__Data for processing__

Begin

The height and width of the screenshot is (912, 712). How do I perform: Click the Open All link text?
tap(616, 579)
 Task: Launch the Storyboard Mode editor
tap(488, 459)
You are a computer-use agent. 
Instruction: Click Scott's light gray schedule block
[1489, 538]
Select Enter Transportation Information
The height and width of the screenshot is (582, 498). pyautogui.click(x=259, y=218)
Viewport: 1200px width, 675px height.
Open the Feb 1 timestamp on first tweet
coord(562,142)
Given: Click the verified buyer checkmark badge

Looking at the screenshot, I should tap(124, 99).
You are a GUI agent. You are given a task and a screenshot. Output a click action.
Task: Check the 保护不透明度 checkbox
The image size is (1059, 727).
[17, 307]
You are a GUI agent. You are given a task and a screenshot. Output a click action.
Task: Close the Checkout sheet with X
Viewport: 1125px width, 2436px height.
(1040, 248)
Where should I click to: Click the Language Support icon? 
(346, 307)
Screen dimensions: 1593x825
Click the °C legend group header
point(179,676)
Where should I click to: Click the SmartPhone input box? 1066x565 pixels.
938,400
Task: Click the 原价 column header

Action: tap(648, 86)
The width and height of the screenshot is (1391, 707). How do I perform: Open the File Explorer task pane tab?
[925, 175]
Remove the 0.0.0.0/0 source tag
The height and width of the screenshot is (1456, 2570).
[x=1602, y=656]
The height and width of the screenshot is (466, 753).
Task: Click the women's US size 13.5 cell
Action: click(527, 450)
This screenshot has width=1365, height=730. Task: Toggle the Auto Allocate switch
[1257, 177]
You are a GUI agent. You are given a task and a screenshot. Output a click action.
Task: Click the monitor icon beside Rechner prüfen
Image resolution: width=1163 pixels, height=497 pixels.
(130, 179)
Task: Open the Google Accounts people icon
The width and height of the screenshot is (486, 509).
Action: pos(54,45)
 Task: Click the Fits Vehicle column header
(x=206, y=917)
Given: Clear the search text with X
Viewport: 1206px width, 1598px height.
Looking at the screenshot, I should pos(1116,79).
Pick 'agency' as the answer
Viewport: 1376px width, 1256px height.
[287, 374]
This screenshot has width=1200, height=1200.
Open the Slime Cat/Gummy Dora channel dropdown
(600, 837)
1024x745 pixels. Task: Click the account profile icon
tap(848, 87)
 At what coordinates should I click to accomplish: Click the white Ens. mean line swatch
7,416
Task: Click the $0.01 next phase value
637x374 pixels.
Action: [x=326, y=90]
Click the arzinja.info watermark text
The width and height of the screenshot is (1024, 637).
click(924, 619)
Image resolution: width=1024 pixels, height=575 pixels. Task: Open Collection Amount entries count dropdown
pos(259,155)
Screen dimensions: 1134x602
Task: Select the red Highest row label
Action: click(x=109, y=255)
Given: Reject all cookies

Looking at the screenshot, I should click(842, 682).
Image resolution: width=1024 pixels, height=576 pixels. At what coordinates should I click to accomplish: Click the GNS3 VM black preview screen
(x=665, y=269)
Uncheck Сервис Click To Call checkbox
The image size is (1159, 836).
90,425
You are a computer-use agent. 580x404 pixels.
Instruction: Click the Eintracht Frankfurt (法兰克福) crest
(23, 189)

End

__What you should do__
Rewrite the lines from the line with "The width and height of the screenshot is (1391, 707)." to the line with "Action: click(527, 450)", substituting "source label" for "source tag" and leaving everything else unchanged.

__Answer to this exercise__
The width and height of the screenshot is (1391, 707). How do I perform: Open the File Explorer task pane tab?
[925, 175]
Remove the 0.0.0.0/0 source label
The height and width of the screenshot is (1456, 2570).
[x=1602, y=656]
The height and width of the screenshot is (466, 753).
Task: Click the women's US size 13.5 cell
Action: click(527, 450)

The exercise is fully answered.